* [TEXTE DE LA PAGE]
La preuve par la flottille de la liberté

Il faut comprendre par cet acte sanglant de piraterie — par des patrouilleurs israéliens, contre la flottille internationale  de la Liberté, transportant des aides humanitaires aux Gazaouis, victimes d’un blocus ignoble imposé par Israël avec la bénédiction de l’Occident — qu’il s’agit d’une des manifestations des plus logiques de la part d’un “Israël” englué dans les contradictions d’une idéologie colonialiste et fasciste.

Cet acte certifie de sa dangerosité et de sa fragilité. Il témoigne aussi de l’absurdité des réactions qui semblent atteindre les limites de l’entendement. Il n’y a pas de plus complice quand l’UE demande à Israël “une enquête complète sur les circonstances” de ce raid, c’est-à-dire au criminel, suivie des États-Unis qui, sans “condamner”, “regrettent les pertes en vies humaines” tout en voulant savoir “les circonstances” de la “tragédie”. Seul Sarkozy use de “condamnation”, mais pour “l’usage disproportionné de la force” comme s’il s’agissait d’une flottille de guerre. La bonne conscience ne s’accommode pas d’ambiguïtés devant un crime !

Voilà qu’il a fallu une action percutante qui fait front à la propagande sioniste pour que leur système et leurs stratagèmes se mettent à nu. Il est effectivement nécessaire de contrer leur désinformation, de dénoncer leurs méfaits sur les droits de l’homme et sur ses dangers quant à la paix, mais il nous semble que rabâcher sans stratégies et actions concrètes et coordonnées — pour anéantir leur système qui ne survit que par l’escroquerie,  l’argent maffieux et les égards — serait infructueux et stérile.

* [LISTING DE DONNÉES]
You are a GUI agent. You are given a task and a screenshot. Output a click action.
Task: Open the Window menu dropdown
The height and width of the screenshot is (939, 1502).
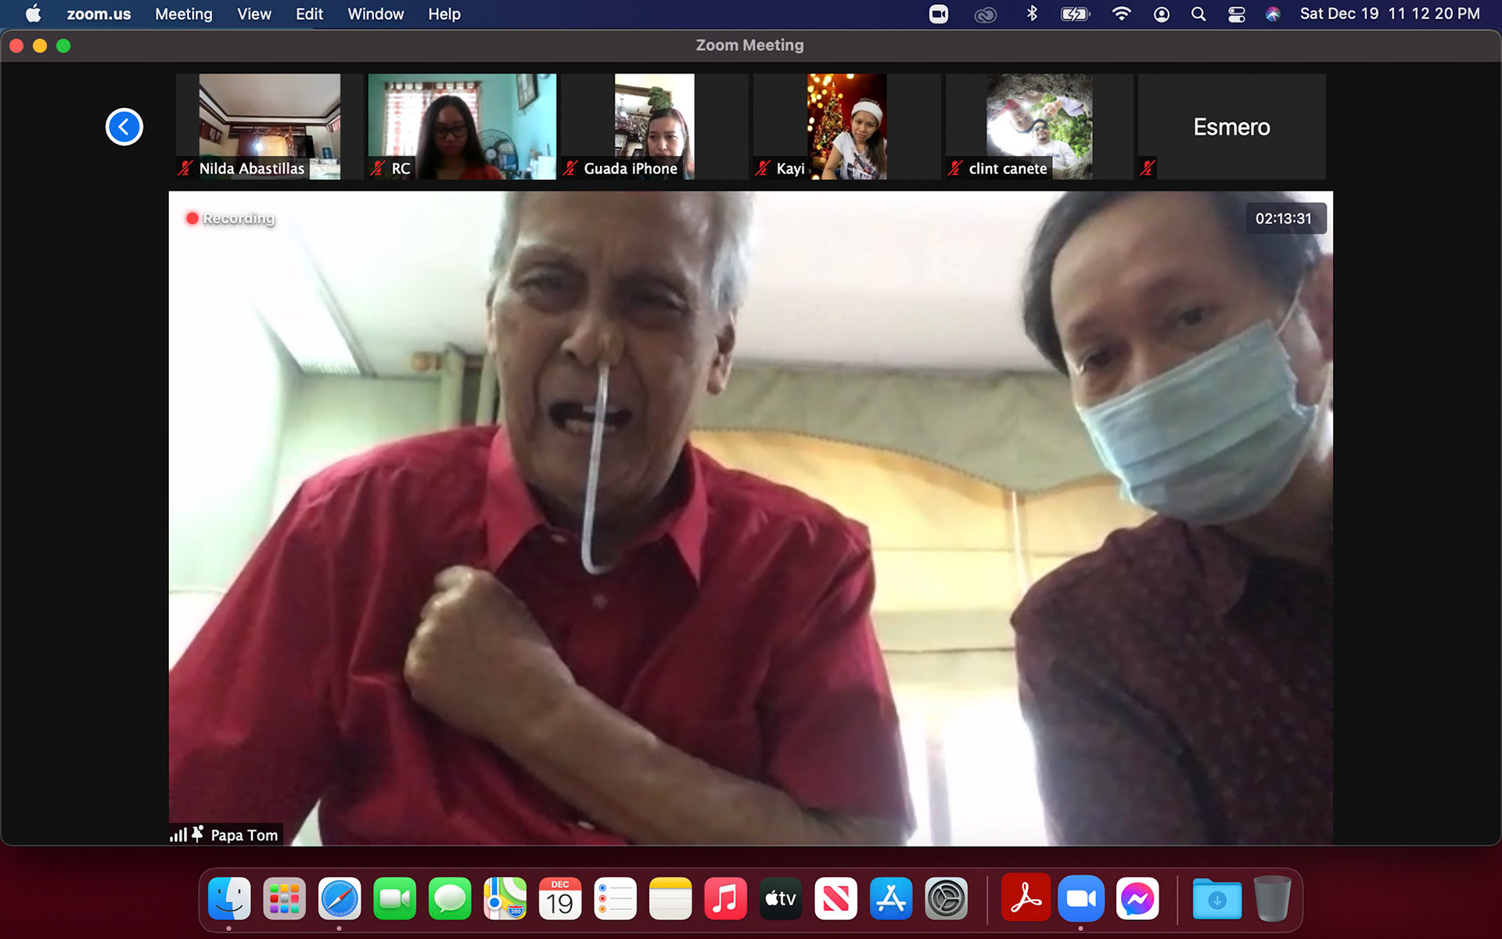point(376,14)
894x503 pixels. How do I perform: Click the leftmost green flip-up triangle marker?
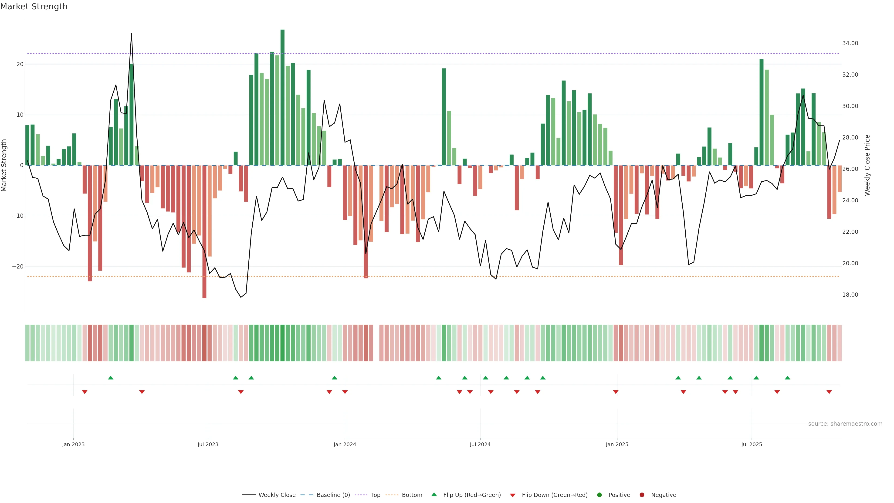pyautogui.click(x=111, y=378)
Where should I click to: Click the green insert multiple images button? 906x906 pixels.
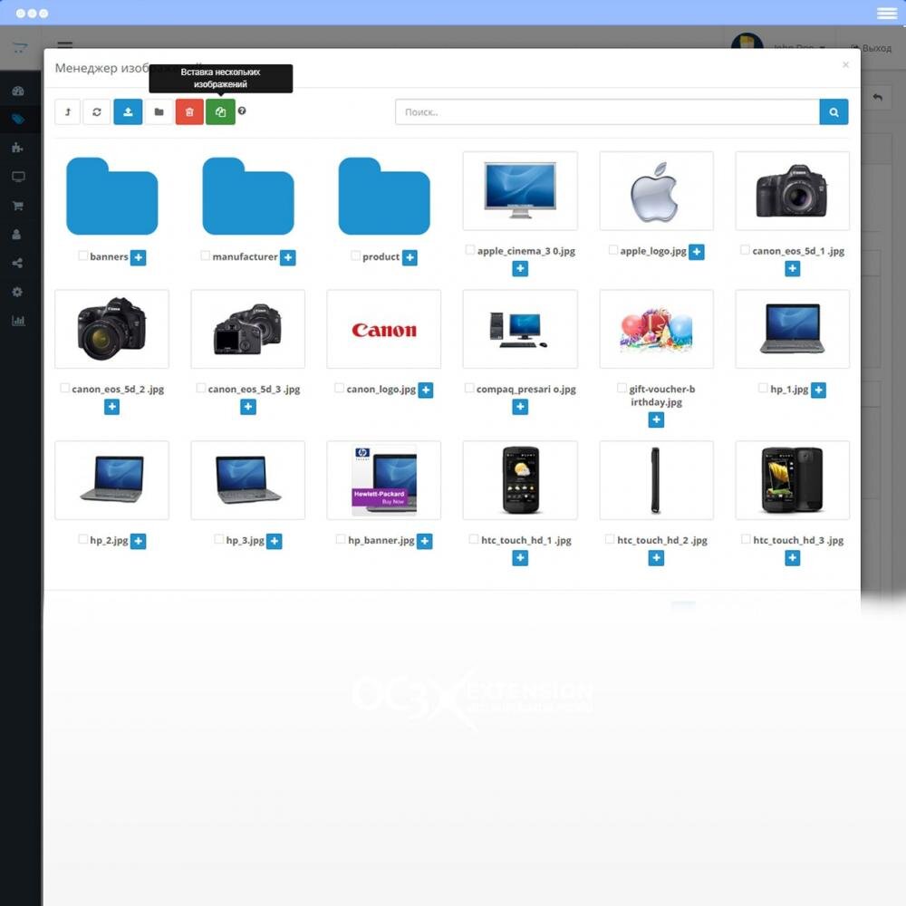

...

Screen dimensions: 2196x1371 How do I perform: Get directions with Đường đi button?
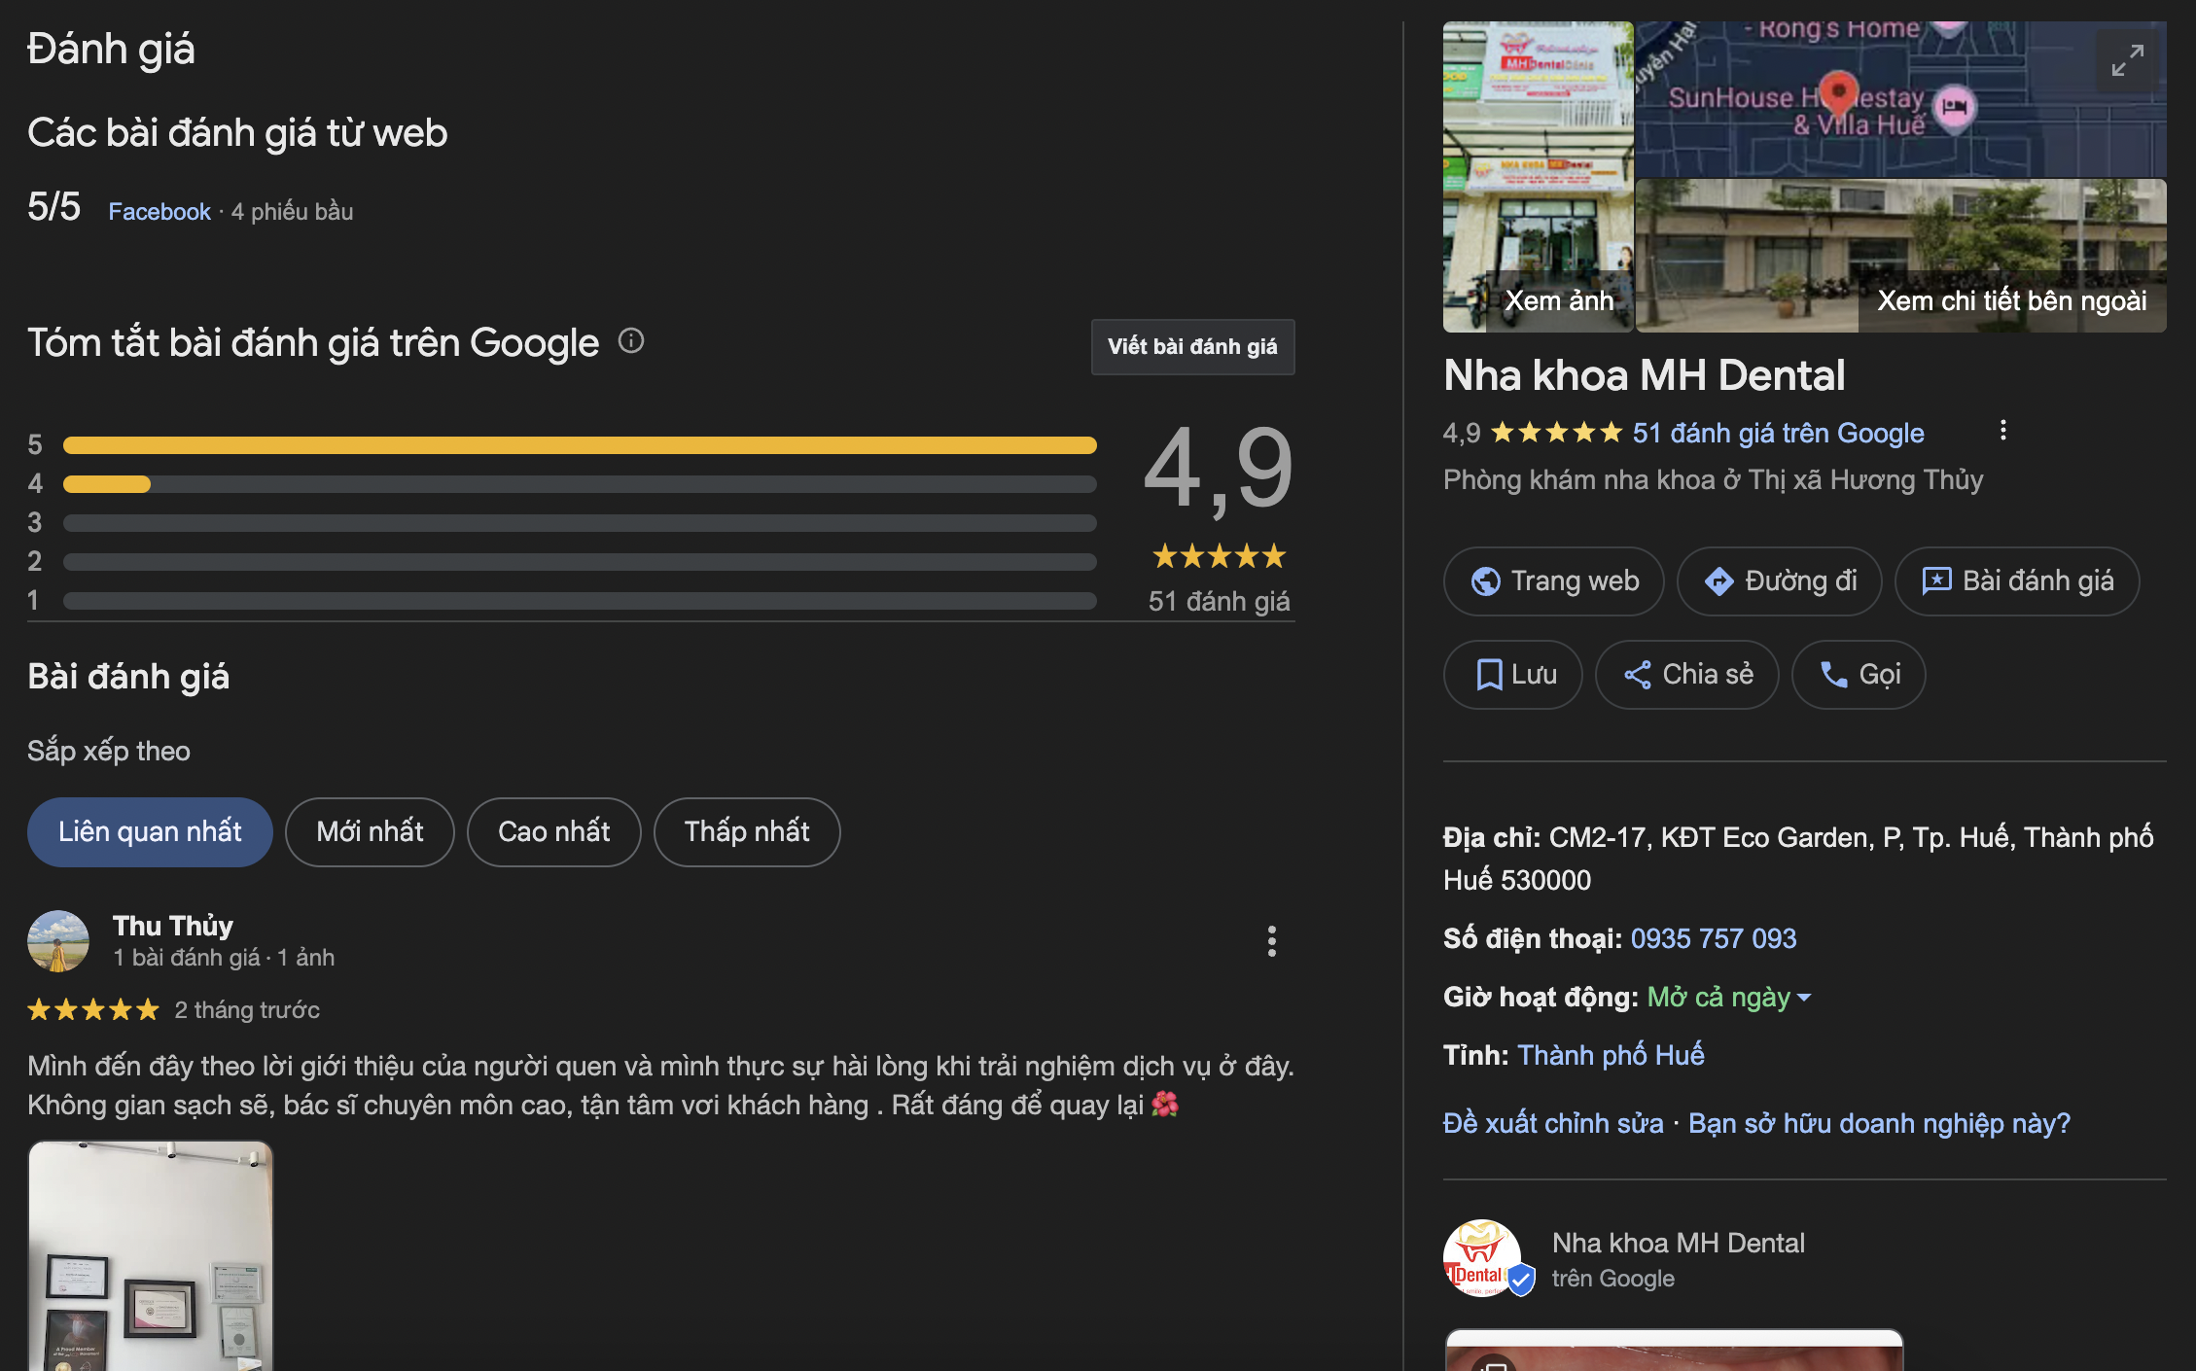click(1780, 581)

* * *

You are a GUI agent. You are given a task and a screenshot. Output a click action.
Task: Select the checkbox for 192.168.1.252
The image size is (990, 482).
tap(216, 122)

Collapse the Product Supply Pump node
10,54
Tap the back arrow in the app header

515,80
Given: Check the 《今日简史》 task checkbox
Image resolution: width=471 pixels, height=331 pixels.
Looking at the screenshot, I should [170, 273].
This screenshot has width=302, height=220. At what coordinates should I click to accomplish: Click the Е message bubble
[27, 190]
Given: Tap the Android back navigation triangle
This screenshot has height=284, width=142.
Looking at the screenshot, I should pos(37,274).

* [CONSIGNE ÉCRITE 1] D'après le texte sur la flottille de la liberté, que l'UE demande-t-elle à Israël au sujet du raid ?
* [CONSIGNE ÉCRITE 2] Rédigez la suite du texte sur la flottille de la liberté, en partant de sa dernière phrase.
Le listing provient d'une autre source que le texte de la page.

* [RÉPONSE ATTENDUE 1] Une enquête complète sur les circonstances du raid.

* [RÉPONSE ATTENDUE 2]
Le monde est convaincu qu’il est face à un “État” sans foi ni loi — que dirigent, depuis sa création par usurpation, des gouvernements composés de bandits et de mercenaires sans racines et sans vertus — sous tutelle de lobbies influents, dotés de moyens de persuasion redoutables, immoraux. Ces lobbies qui infiltrent les gouvernements des pays à tradition démocratique, qui accaparent leur histoire, leur média, leur culture pour les pervertir, qui utilisent les pressions et corruptions afin d’orienter leurs politiques selon les retombées qui leur sont bénéfiques, qui dictent ce qu’ils doivent dire, croire et faire, qui fomentent ou soutiennent des conflits afin de diviser les pays qui leur sont hostiles, qui décident d’une guerre, d’un blocus, d’un embargo, qui peuvent faire sanctionner un pays réfractaire ou poursuivre n’importe quelle personnalité indocile en abusant des institutions internationales, dont la plupart leur sont dévouées, qui se permettent de bafouer les lois internationales, etc. Ces lobbies sont d’une importance capitale contrairement à la vision de Chomsky qui “occulte leur influence sur la politique des États-Unis”, selon l’analyste Jeffrey Blankfort.

Dans la stratégie américaine, Israël est un maillon essentiel pour la défense de ses intérêts. La création d‘Israël est le résultat de la “mauvaise conscience” de l’Occident encore colonialiste, d’une part, mais aussi avec cette faveur, le futur gardien de ses intérêts, d’autre part. Dans ce jeu, le sionisme est doctrine et instrument qui obéissent fondamentalement à des intérêts américains que représentent les lobbies que dominent les organisations sionistes. Les vrais sionistes, détenteurs des politiques, vivent dans ces pays dits démocratiques, avec leur base aux États-Unis dont ils avaient saisi la valeur stratégique en infiltrant tous les rouages de l’État. L’Amérique reste leur terre de prédilection. Ceci est confirmé par les organisations antisionistes, dont Neturei Karta qui revendique le “démantèlement d’Israël”. Cette organisation affirme que “les tentacules du sionisme sont telles que les pays occidentaux sont ses laquais… les hommes politiques… sont soumis à des pressions ou menaces de toutes les calomnies s’ils ne sont pas suffisamment loyaux… à Israël… Ils leur font faire des guerres et organiser des embargos en fonction des retombées éventuelles sur Israël”.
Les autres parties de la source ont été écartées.